- [GIVEN PROBLEM]:
Can you swap "map" for "chart" throughout the material below, changing nothing else and omitting the pictures from your answer?
## Begin DATA TO PROCESS
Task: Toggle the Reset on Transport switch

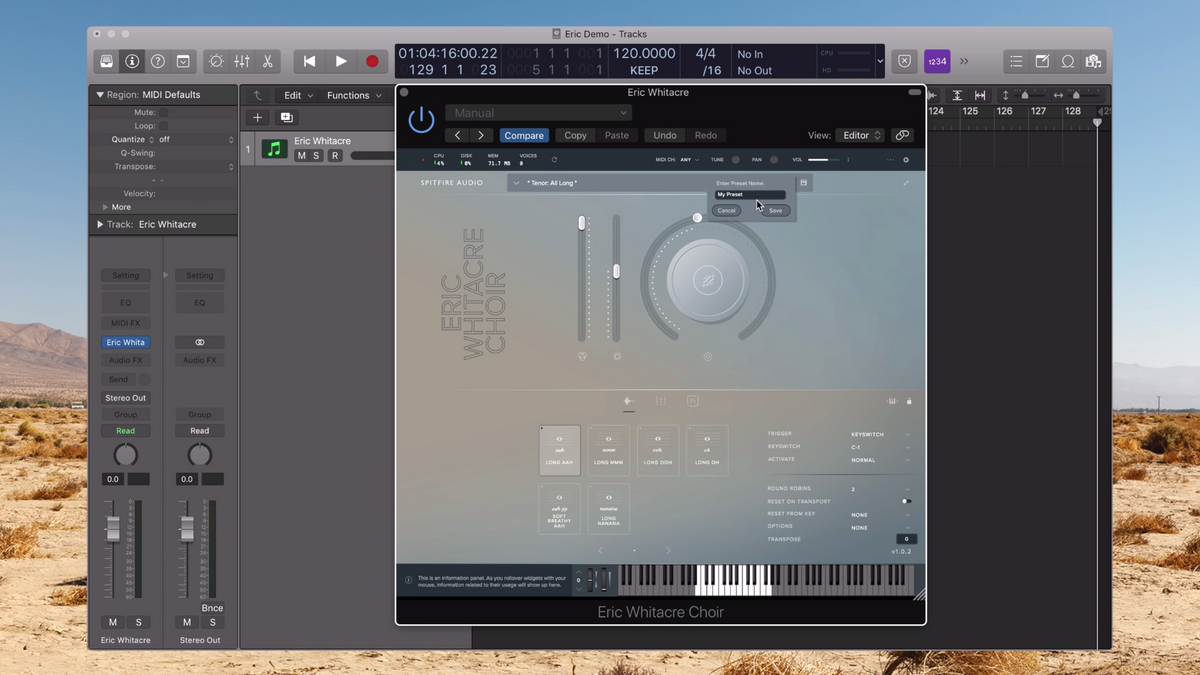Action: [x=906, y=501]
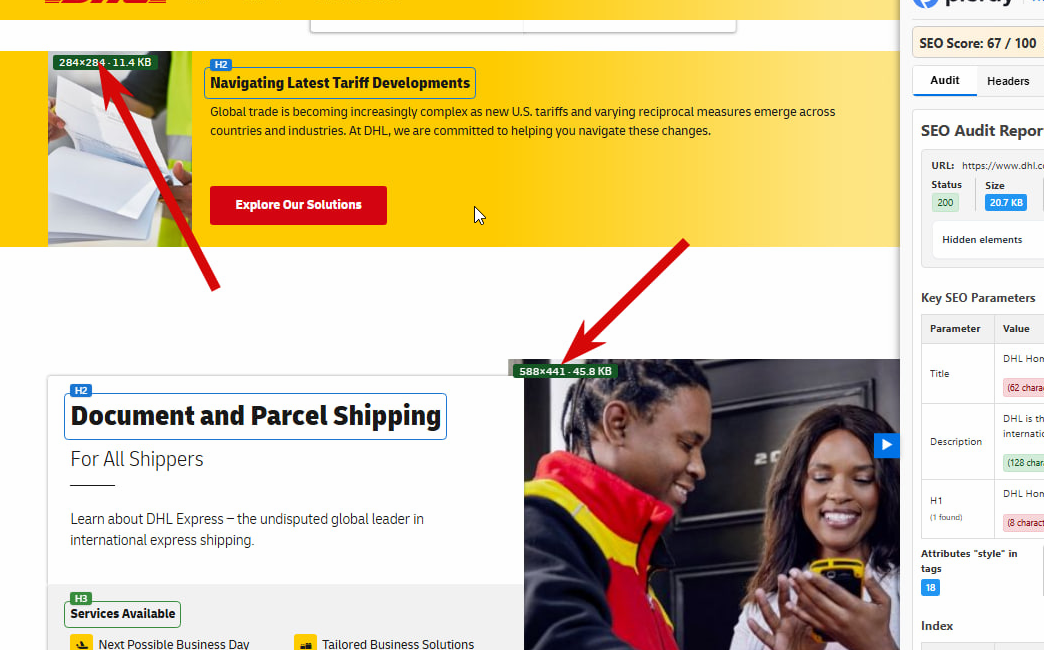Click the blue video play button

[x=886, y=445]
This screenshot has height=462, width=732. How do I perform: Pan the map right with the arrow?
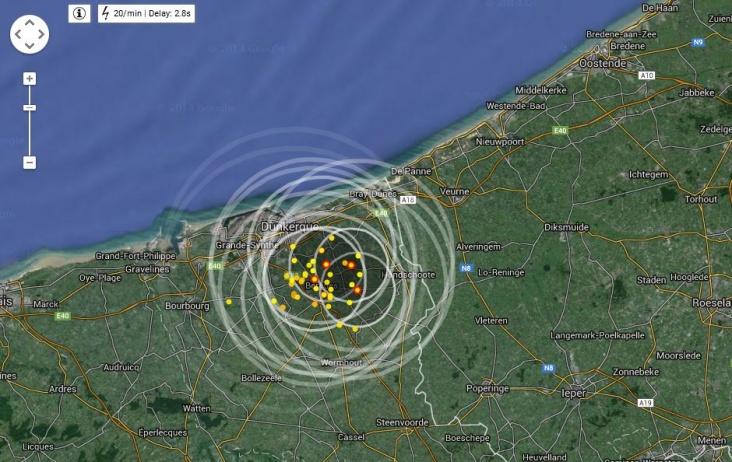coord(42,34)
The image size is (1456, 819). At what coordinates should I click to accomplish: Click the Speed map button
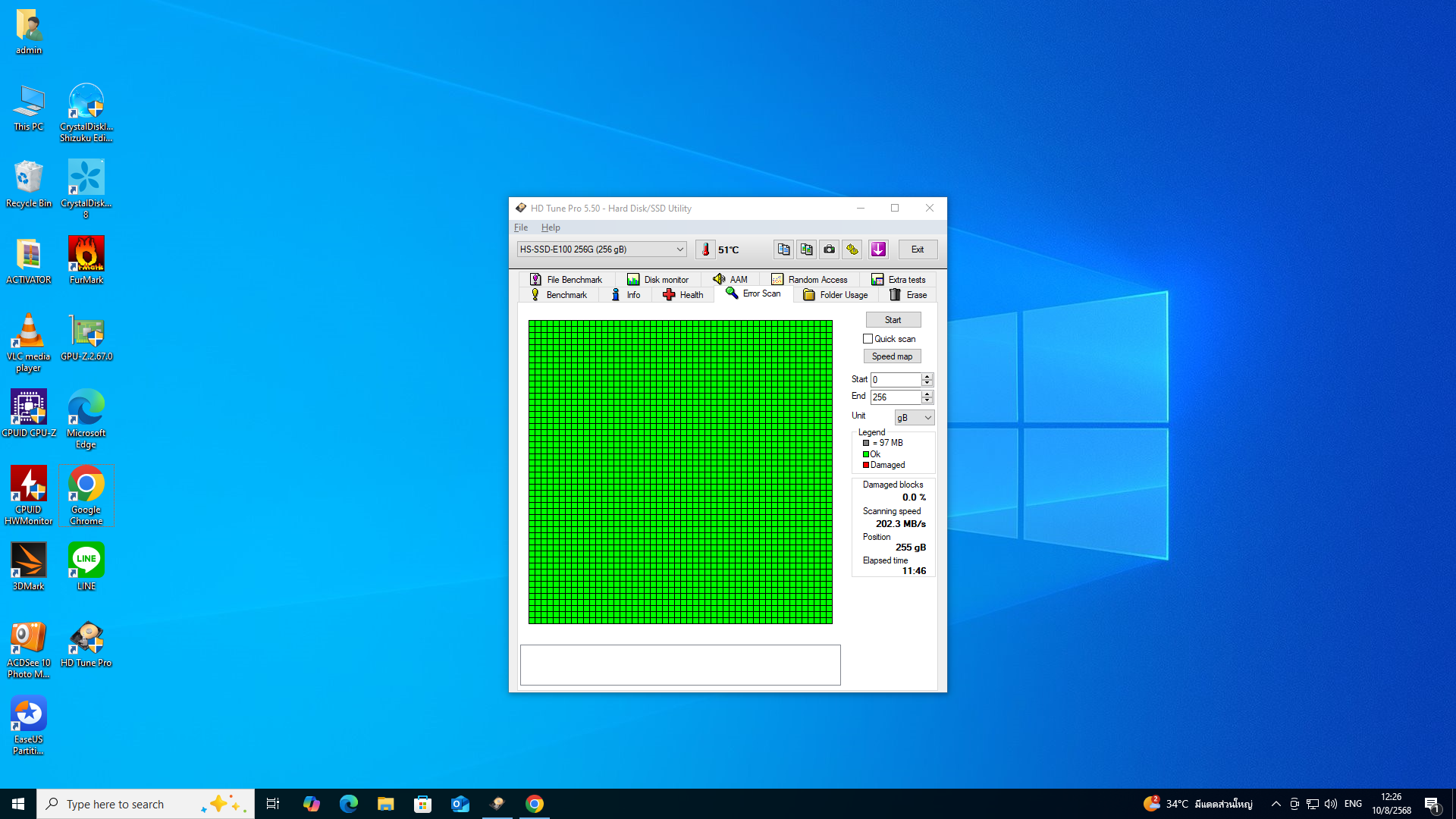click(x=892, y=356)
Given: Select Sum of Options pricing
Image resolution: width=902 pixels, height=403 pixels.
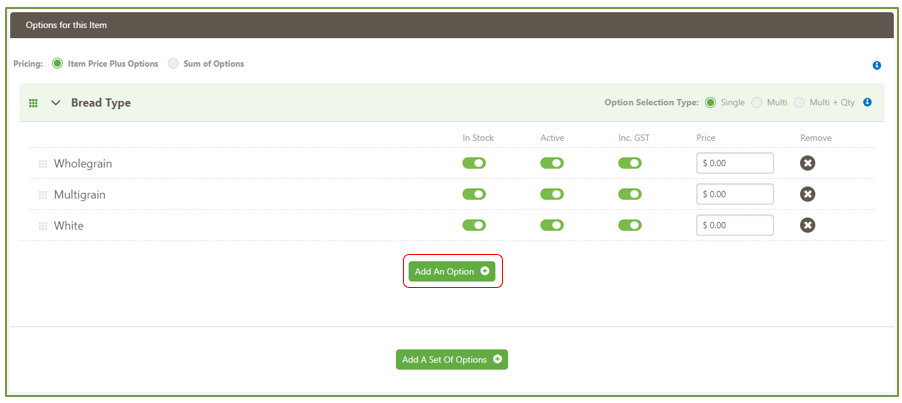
## End DATA TO PROCESS
- [CORRECT ANSWER]:
Task: Toggle the Reset on Transport switch

Action: [x=906, y=501]
Click the blue video play button

[x=886, y=445]
This screenshot has height=462, width=732. How do I perform: Pan the chart right with the arrow?
coord(42,34)
The image size is (1456, 819). At what coordinates should I click to accomplish: Click the Speed chart button
click(x=892, y=356)
Given: Select Sum of Options pricing
Image resolution: width=902 pixels, height=403 pixels.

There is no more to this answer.